Apple Will Push Beats Music to iOS Devices

The tech giant is going to integrate its Beats Music subscription service into iOS software next year. Media reports claim that Beats will become part of iOS in March 2015, forcing Apple’s iTunes music buyers to try the new streaming service. It is also known that the service could use the Apple Pay payments technology to charge for monthly subscriptions.

Apple bought Beats Music’s parent company Beats Electronics for $3bn earlier this year, thus acquiring its lucrative headphones business along with Beats Music, which launched in the United States early in 2014 as a rival to other streaming services like Spotify or Rhapsody.

It is expected that Beats Music will be rebranded under the iTunes moniker when it relaunches next year. Media reports say that it will be pushed to “hundreds of millions of iPhones and iPads” and launch globally, having been US-only so far.

Last month, Apple admitted that sales of music downloads on its iTunes store were declining. In the meantime, the development of Spotify, which has over 50 million active users, 25% of which are paying for subscription, has sparked rumors that Apple is going to compete in 2015 and beyond.
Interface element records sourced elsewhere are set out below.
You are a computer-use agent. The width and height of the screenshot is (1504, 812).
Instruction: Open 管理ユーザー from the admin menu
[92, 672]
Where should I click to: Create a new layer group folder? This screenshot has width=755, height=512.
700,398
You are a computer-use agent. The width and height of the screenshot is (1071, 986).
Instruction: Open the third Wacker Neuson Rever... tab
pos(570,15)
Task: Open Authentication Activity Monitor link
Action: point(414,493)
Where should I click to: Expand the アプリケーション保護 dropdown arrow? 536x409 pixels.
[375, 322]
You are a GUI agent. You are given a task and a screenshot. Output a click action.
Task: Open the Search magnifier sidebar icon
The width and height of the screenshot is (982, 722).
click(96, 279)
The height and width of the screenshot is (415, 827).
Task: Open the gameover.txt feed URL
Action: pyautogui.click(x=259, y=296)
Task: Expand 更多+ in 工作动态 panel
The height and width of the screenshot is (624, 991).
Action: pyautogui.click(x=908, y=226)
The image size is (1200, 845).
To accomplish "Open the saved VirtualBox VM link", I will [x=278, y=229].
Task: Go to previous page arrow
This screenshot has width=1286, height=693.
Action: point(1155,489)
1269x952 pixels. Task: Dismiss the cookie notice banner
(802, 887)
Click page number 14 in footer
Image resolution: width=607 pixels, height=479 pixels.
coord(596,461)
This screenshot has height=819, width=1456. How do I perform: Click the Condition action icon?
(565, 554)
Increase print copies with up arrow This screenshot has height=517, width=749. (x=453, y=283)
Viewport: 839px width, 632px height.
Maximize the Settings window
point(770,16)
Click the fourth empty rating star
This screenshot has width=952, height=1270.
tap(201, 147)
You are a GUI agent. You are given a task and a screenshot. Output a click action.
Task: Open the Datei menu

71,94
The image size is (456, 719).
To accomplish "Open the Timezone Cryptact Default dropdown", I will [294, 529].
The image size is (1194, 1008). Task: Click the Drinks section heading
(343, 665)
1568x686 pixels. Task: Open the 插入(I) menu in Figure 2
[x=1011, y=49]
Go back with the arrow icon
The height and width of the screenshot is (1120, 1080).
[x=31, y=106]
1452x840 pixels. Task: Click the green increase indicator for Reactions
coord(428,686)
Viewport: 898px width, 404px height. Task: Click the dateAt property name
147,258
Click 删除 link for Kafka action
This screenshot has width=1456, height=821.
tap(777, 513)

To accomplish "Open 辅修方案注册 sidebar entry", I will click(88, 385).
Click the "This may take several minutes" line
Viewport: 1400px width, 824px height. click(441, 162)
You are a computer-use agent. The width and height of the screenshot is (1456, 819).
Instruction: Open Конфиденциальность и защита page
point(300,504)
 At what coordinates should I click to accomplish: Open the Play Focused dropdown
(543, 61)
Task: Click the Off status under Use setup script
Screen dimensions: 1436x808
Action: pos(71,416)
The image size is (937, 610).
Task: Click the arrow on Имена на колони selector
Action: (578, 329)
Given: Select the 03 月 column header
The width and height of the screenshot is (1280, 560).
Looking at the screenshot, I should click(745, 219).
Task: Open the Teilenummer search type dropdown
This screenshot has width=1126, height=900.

Apparently, pushing a rival app to every iPhone and iPad will encourage more people to try it. At the same time, the company seems to be pressing labels for licensing deals that will help it start a price war with competitors. The suggestions are that Apple’s plans for Beats Music go beyond simply rebranding the service and pushing it to iOS devices, as Beats Music’s chief creative officer recently hinted that he was working on new features for the service.

Integrating Apple’s streaming subscription service on every iOS device will likely be less a case of pushing an unwanted app to devices in similar vein to U2’s album iTunes giveaway, and more about incorporating Beats Music into the Music app that is already part of the Apple software.

Taking into account that Spotify remains the biggest streaming subscription music service, Apple may train its sights on Google, which has similar potential to preload its own streaming services on Android devices. It should also be mentioned that there are even more of Android devices out in the wild than iOS devices at the moment.

As usual, Apple hasn’t officially confirmed these plans yet.